(ACTIVITY) Your answer is every line of the material below in which the string "each" occurs.
***** EXCERPTED DATA *****
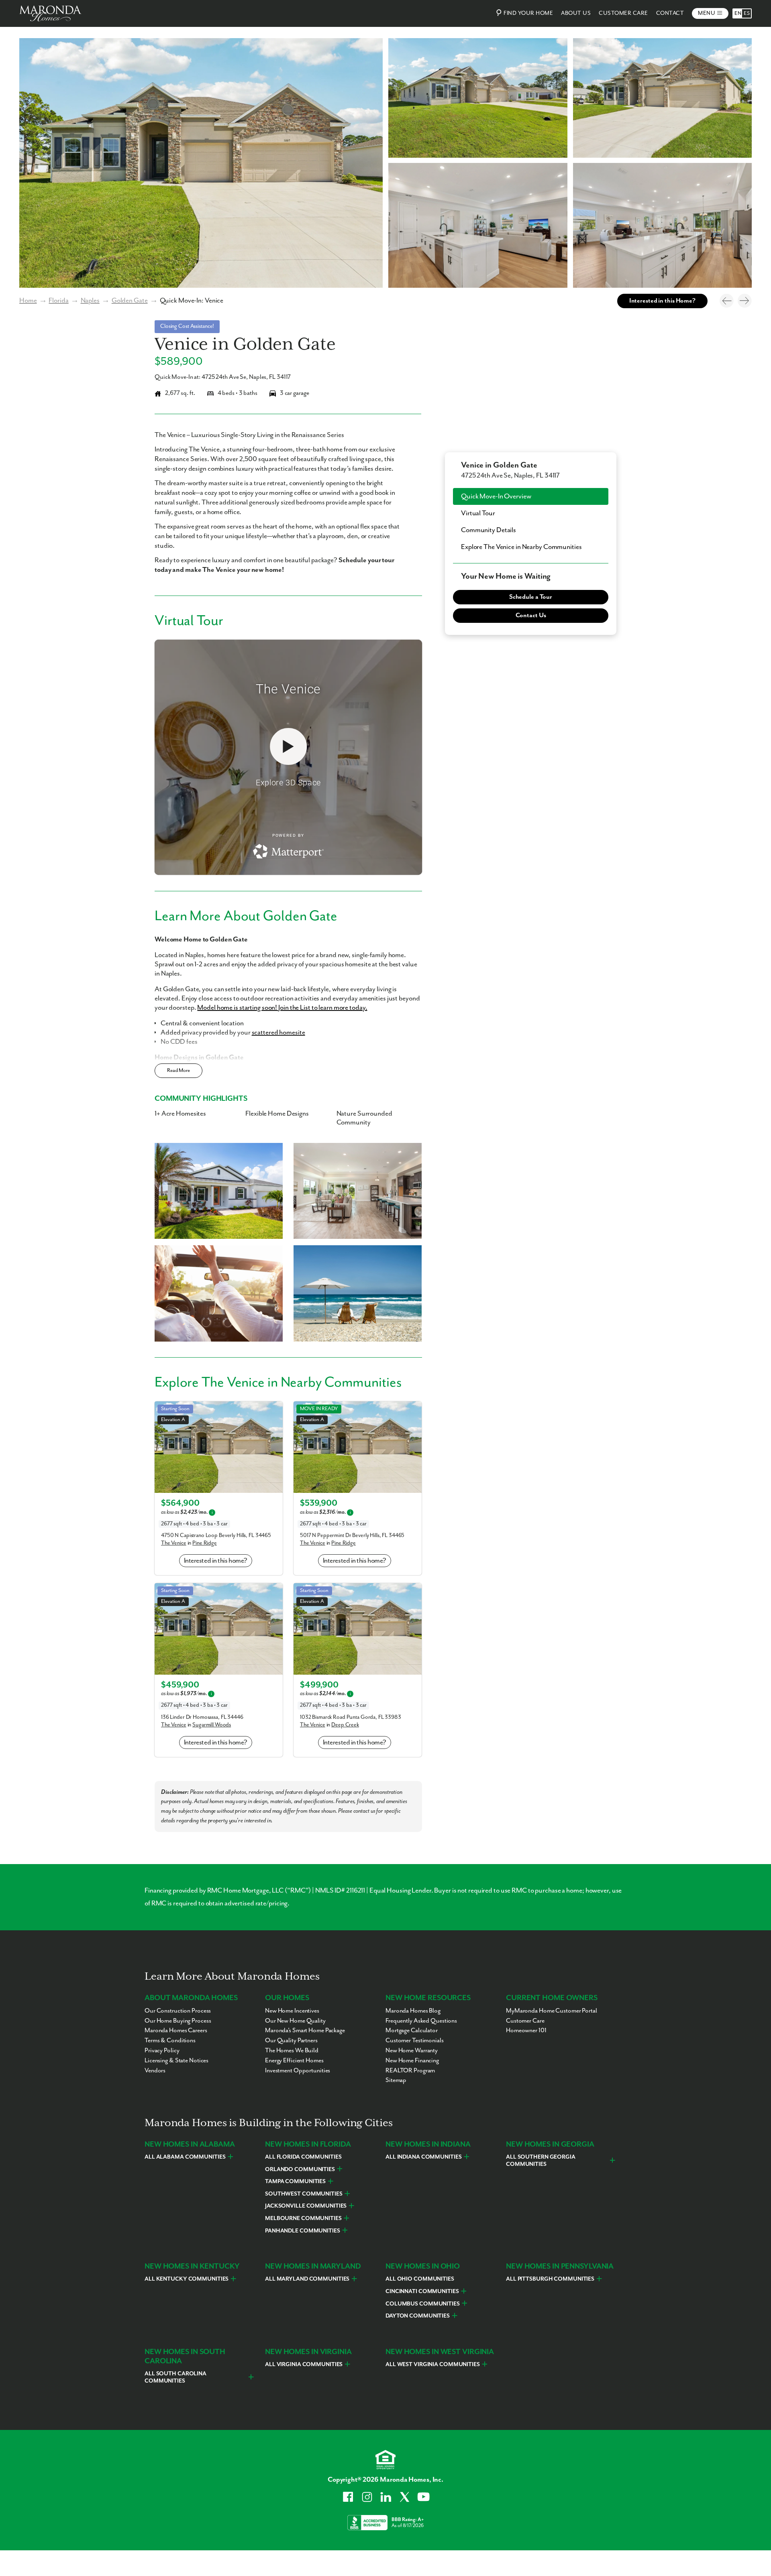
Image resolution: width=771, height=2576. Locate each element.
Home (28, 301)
*****
***** EXCERPTED DATA *****
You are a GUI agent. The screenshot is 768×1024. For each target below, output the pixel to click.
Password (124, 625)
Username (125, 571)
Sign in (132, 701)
*****
(SOLUTION TO THE EXERCISE)
Image resolution: width=771, height=2576. Locate each element.
You are a GUI agent. The screenshot is 768×1024. For each target below, output the pixel to click.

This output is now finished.